L’espace de jeu des comédiens, selon le souhait du metteur en scène est donc réduit au possible. Le sable sur le sol autour de la cellule, un rectangle de trois mètres sur quatre tout au plus  est remplacé, à l’Atrium (pour des raisons techniques) par de la sciure de bois, et le contraste entre la blondeur du sol et le noir des trois murs de scène n’en est que davantage souligné.  Quant aux lumières finement travaillées elles accompagnent et mettent en valeur les changements de modalité du récit. Elles s’estompent dans la gravité, se renforcent dans le rire  et la dérision, soulignent la menace de dépersonnalisation qui guette estompant les personnages au profit de leurs ombres démesurées  projetées sur le mur de scène coté jardin. Sur le plateau peu d’accessoires, deux matelas que l’on roule, deux couvertures, un sceau qui contient les costumes d’Antigone et de Créon, à savoir une serviette avec trois fourchettes dépareillées pour la couronne, deux calebasses comme poitrine et un collier fait de quelques clous glanés ici où là, une perruque fabriquée avec des cordes et de bouts de ficelle pour Antigone. Les accessoires ne sont que des accessoires. Il y a quelque chose d’un hommage à Peter Brook dans ce parti pris d’accorder la priorité au texte et aux comédiens.

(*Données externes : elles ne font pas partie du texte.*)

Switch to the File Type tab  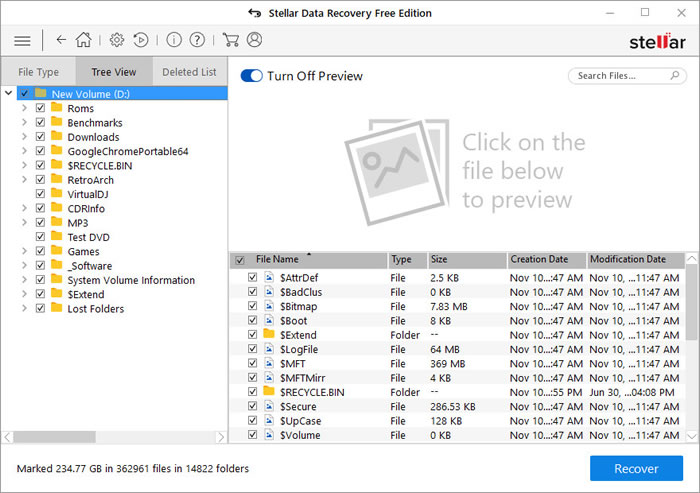coord(38,72)
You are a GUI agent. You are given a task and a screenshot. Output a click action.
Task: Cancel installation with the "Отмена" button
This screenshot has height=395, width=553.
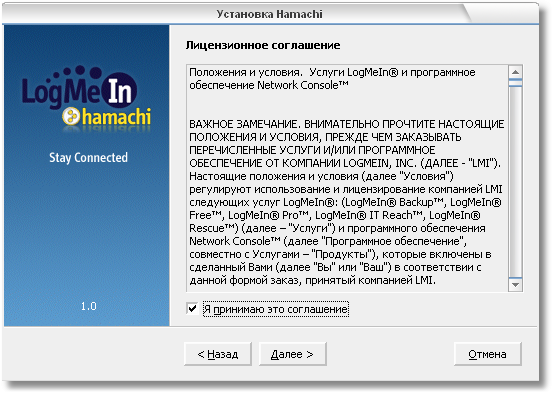487,354
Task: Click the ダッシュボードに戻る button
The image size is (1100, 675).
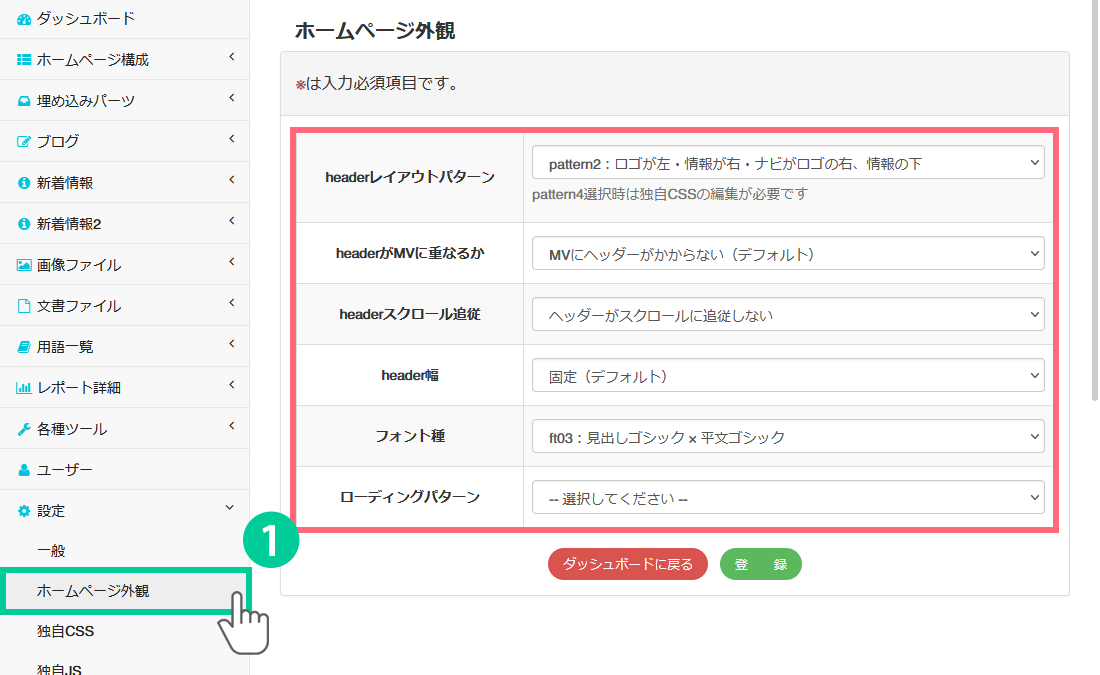Action: tap(627, 564)
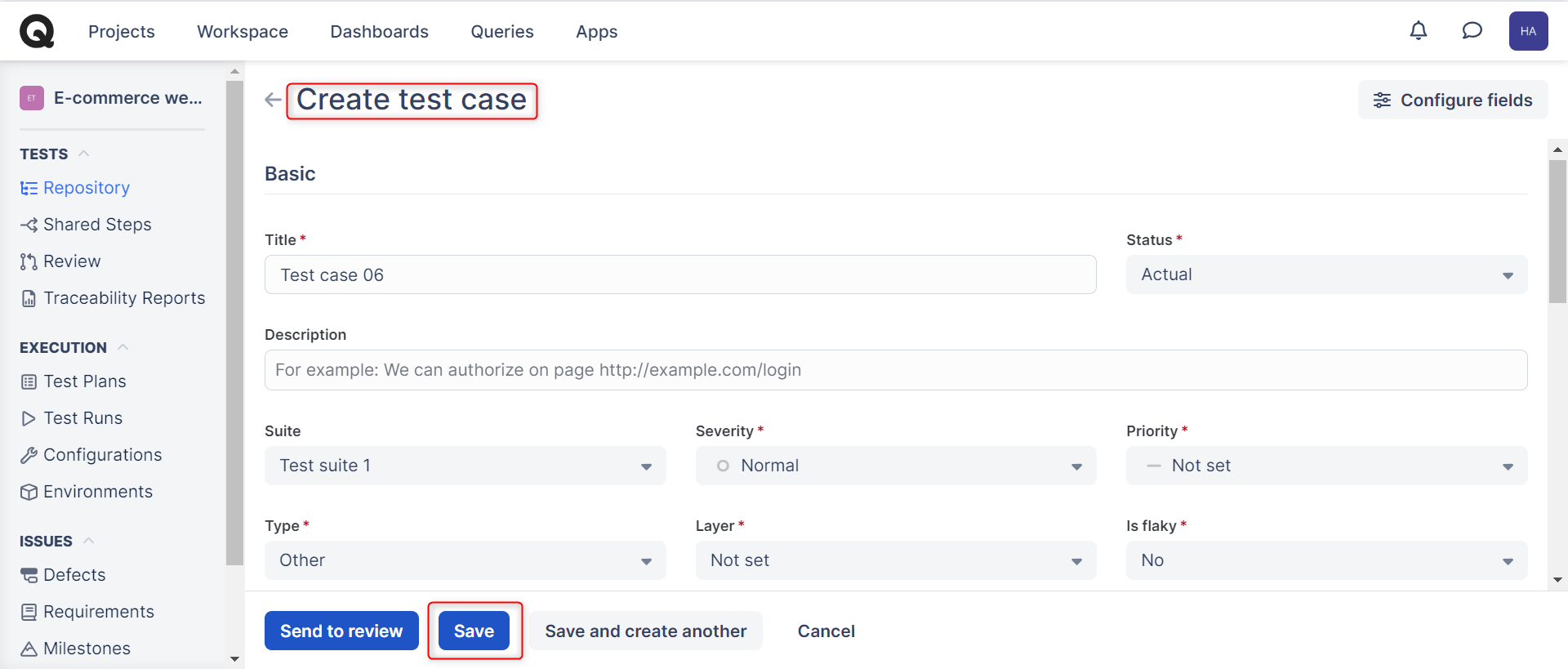Go to Defects in sidebar

point(74,575)
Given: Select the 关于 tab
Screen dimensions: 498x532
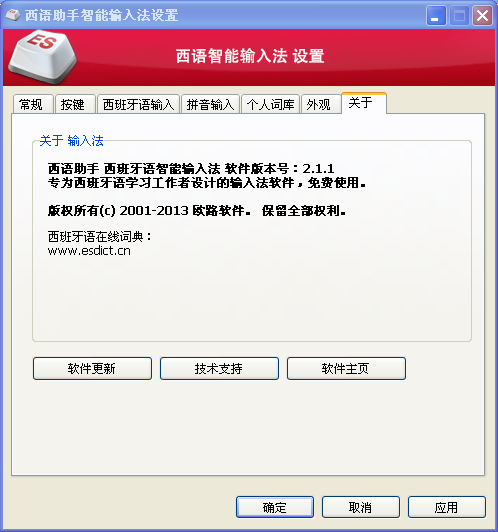Looking at the screenshot, I should [364, 103].
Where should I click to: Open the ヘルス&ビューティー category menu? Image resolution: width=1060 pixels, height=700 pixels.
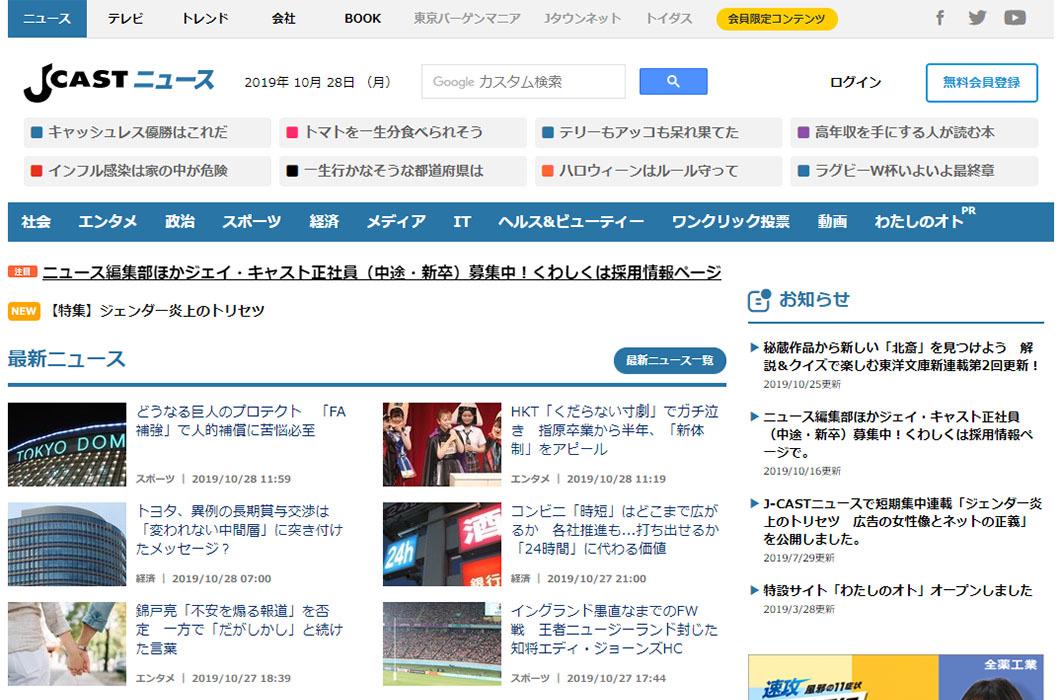tap(570, 222)
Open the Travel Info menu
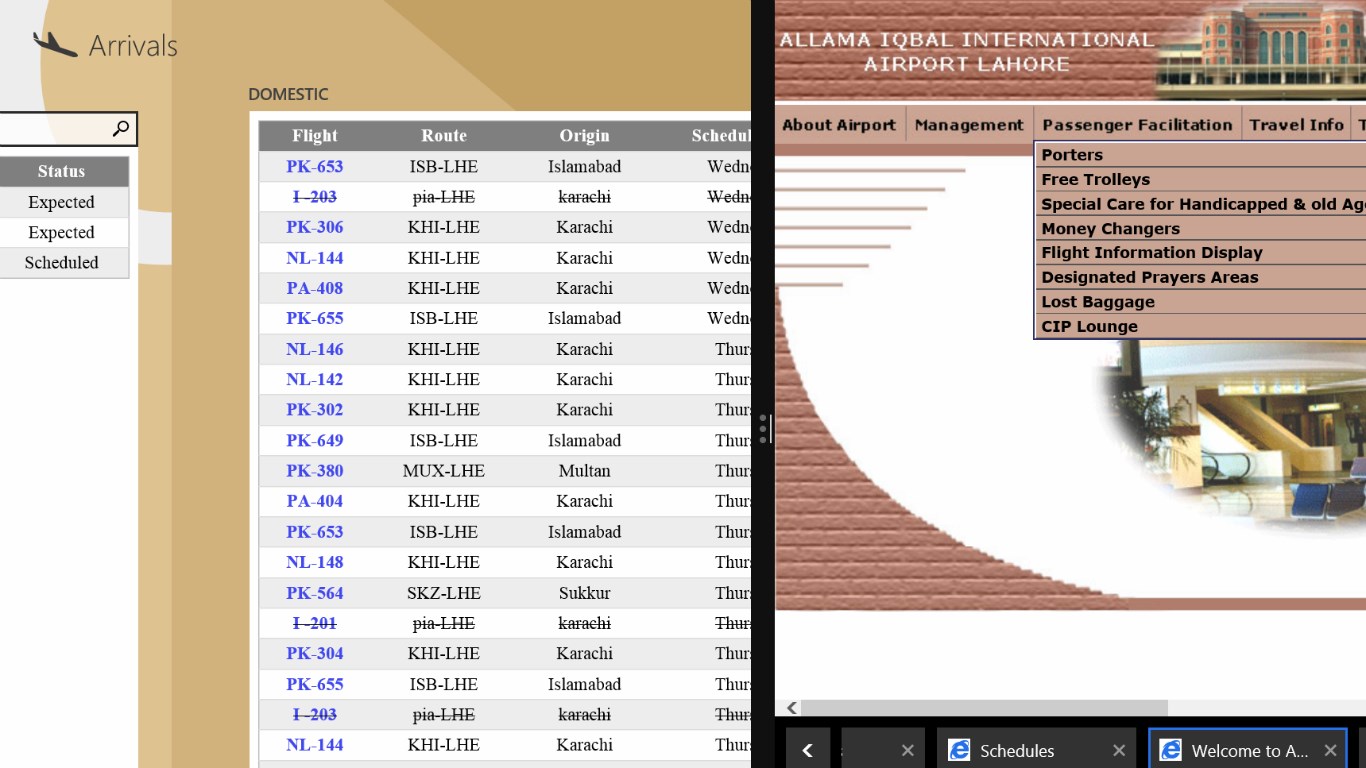The width and height of the screenshot is (1366, 768). click(x=1296, y=125)
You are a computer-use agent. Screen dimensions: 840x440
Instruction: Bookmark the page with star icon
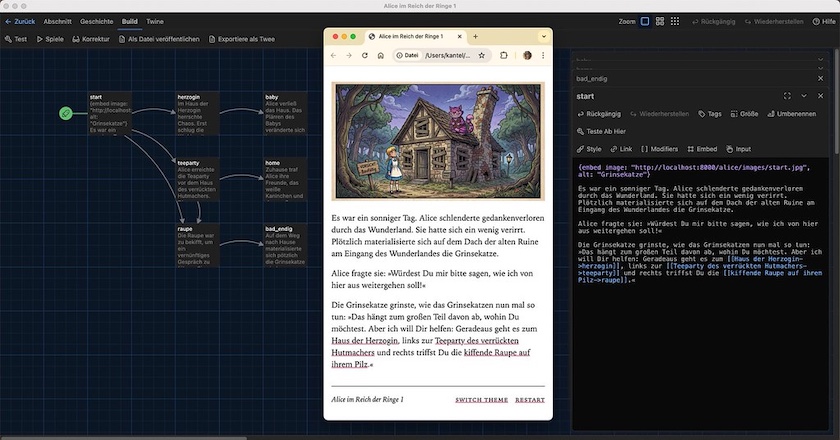(482, 55)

Il y a donc là sur scène, Hassane Kassi Kouyaté et son frère Habib Dembélé. Son frère? « Plus qu’un frère de sang, dit de lui Hassane Kassi Kouyaté, car Habib, je l’ai choisi« .  Cet alter ego il l’a rencontré sur le tournage de Macadam Tribu en 1995. Ces deux là communiquent dans un au-delà du texte théâtral qui n’appartient qu’à eux comme en témoignent ces danses africaines, ces moments d’expression corporelle faite d’agilité et de souplesse. Habib Dembélé, labile et facétieux avec une palette de jeu qui ressemble à un éventail entièrement déployé, et H.K. Kouyaté, plus massif et débonnaire avec une gamme d’interprétation, qui (s’il fallait poursuivre la métaphore musicale) serait de plusieurs octaves, ont la grande et appréciable humilité de toujours se situer en retrait du texte dont ils se veulent uniquement les serviteurs. Pas d’ego hypertrophié chez ces deux là, ce en quoi ils sont grands. Ce théâtre de l’essentiel est une quintessence du théâtre. Il promène le spectateur qui, tout en se sachant promené, accepte de l’être, sur l’arc-en-ciel du registre émotionnel en sollicitant l’intelligence analytique et compréhensive de la situation exposée. Si l’humour et le tragique sont convoqués dans la scène finale, celle de la représentation d’Antigone devant un parterre composé de l’administration du camp et des prisonniers, le second va très vite prendre le pas sur le premier et l’effacer. John en Créon et Wilson en Antigone dans leurs costumes de bric et de broc, captent l’attention du public  et font oublier les défroques ridicules à souhait dont il sont parés. Pas un rire dans la salle, le public est saisi, la tragédie de Sophocle est sur scène.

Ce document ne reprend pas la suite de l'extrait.